• **TASK TO COMPLETE**
With the pictures omitted, output word for word the lines from the one containing "Task: Click the 'D" through the end of the records.

============

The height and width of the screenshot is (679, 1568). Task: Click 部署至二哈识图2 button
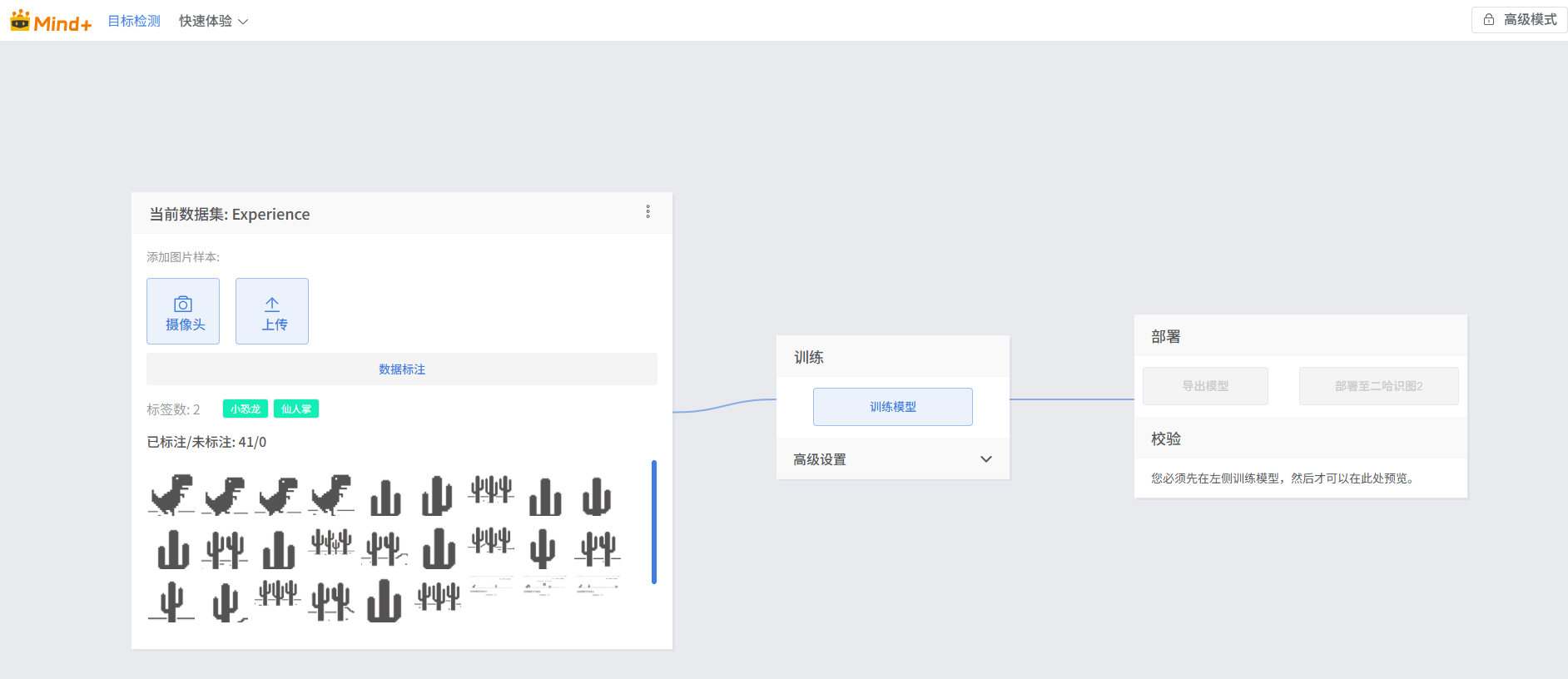[1378, 386]
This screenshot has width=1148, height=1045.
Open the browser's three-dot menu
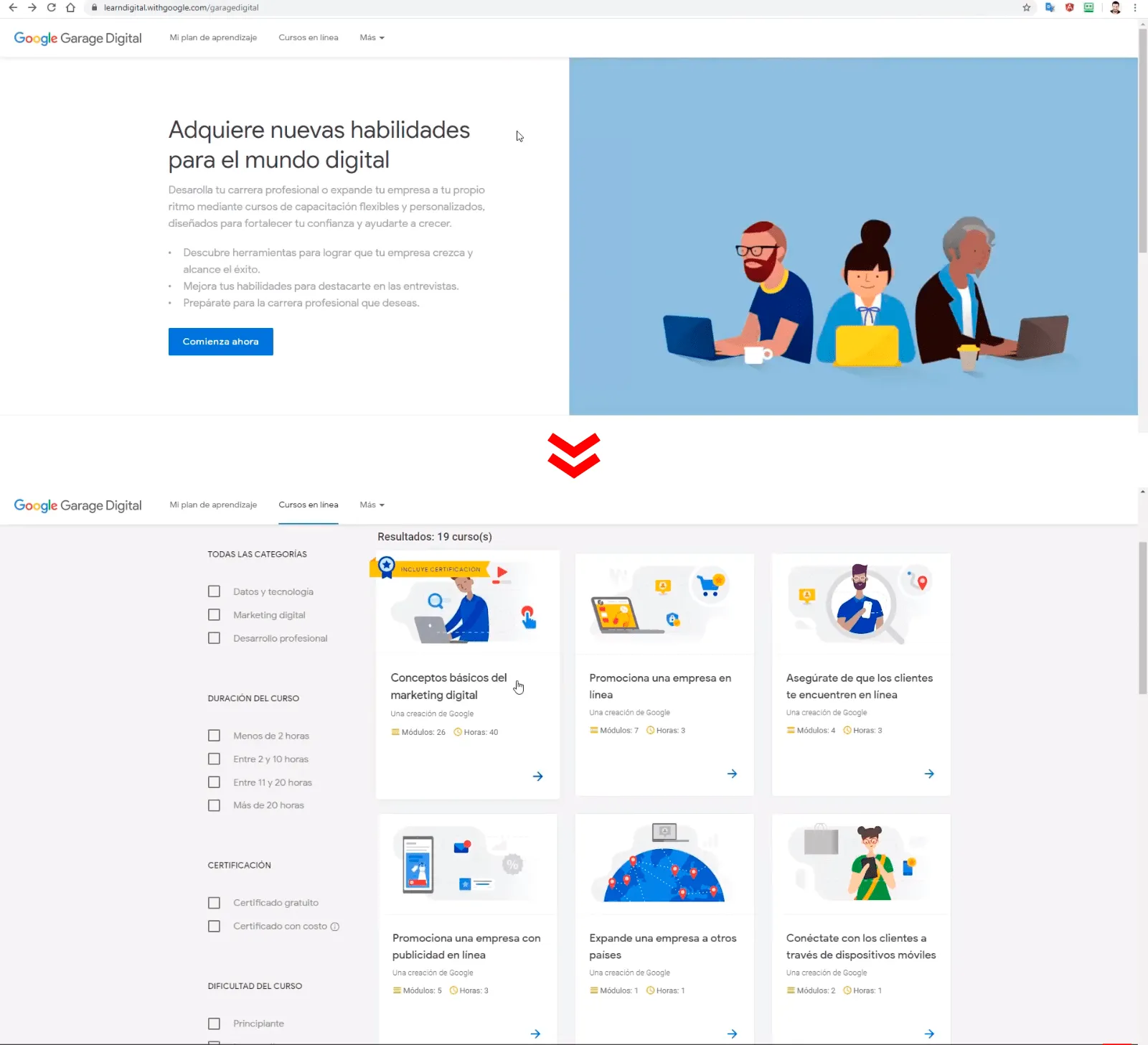1135,7
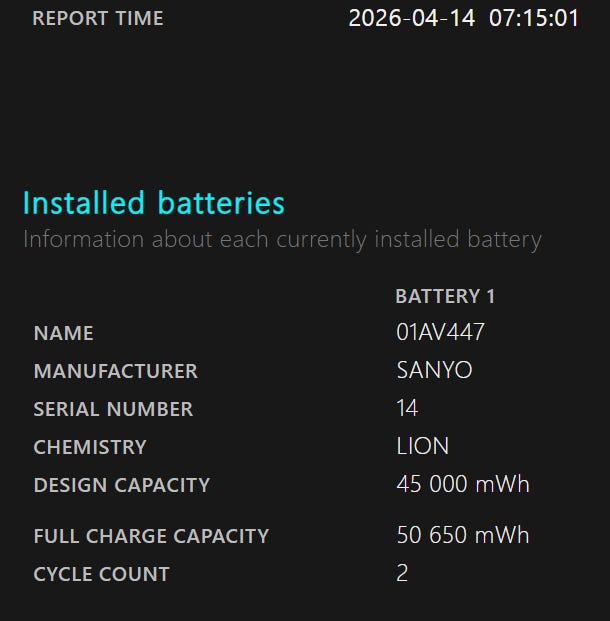
Task: Click the REPORT TIME label
Action: point(97,18)
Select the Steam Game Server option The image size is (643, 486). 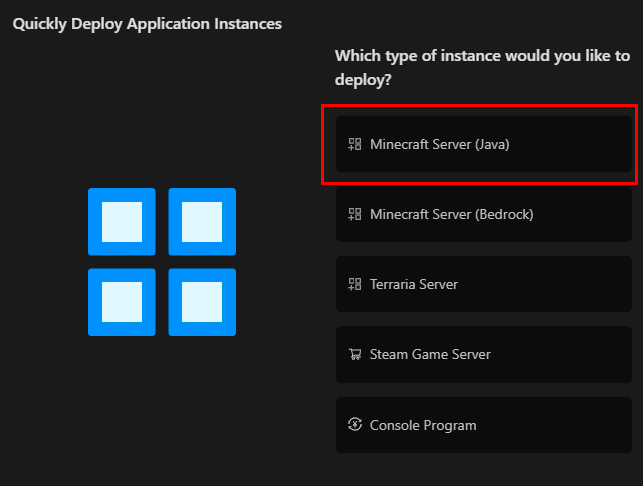484,354
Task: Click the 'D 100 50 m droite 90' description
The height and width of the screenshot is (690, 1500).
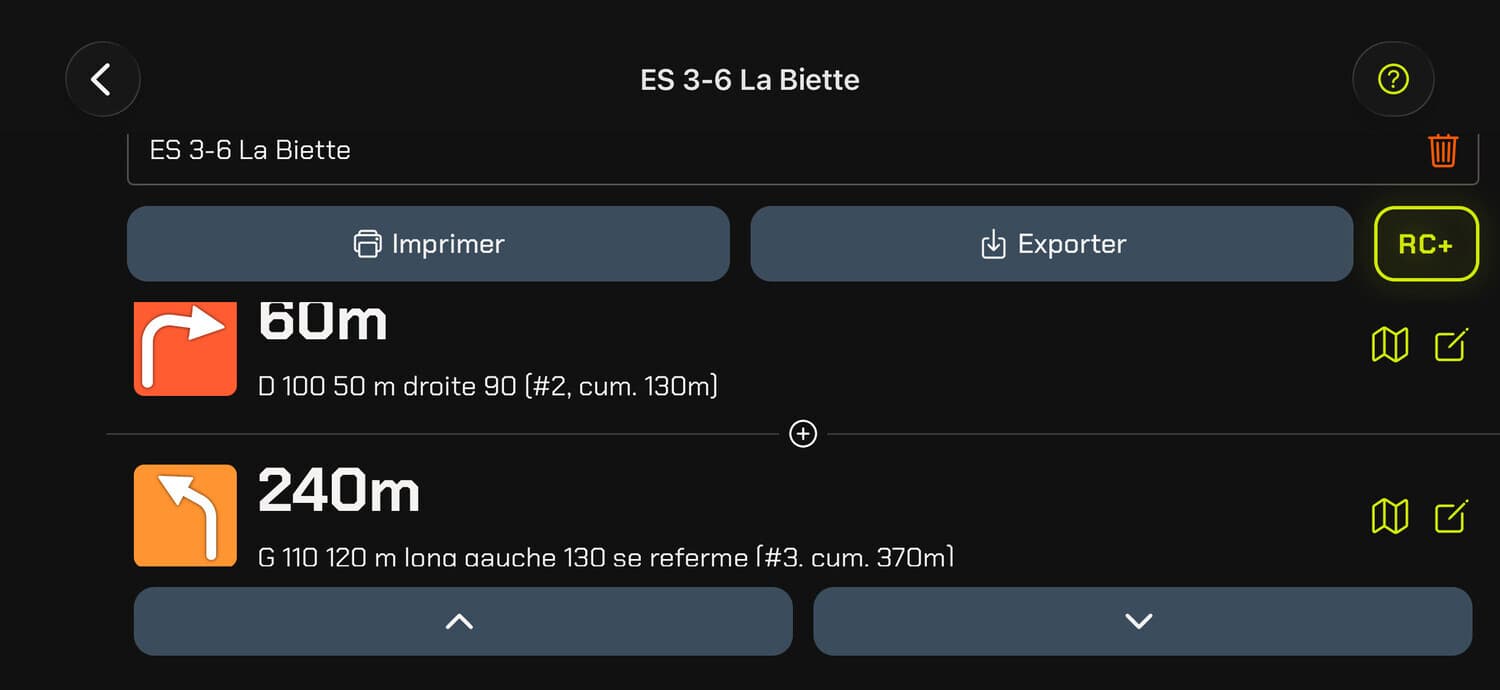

============

• **REPLY**
Task: Click the 'D 100 50 m droite 90' description
The height and width of the screenshot is (690, 1500).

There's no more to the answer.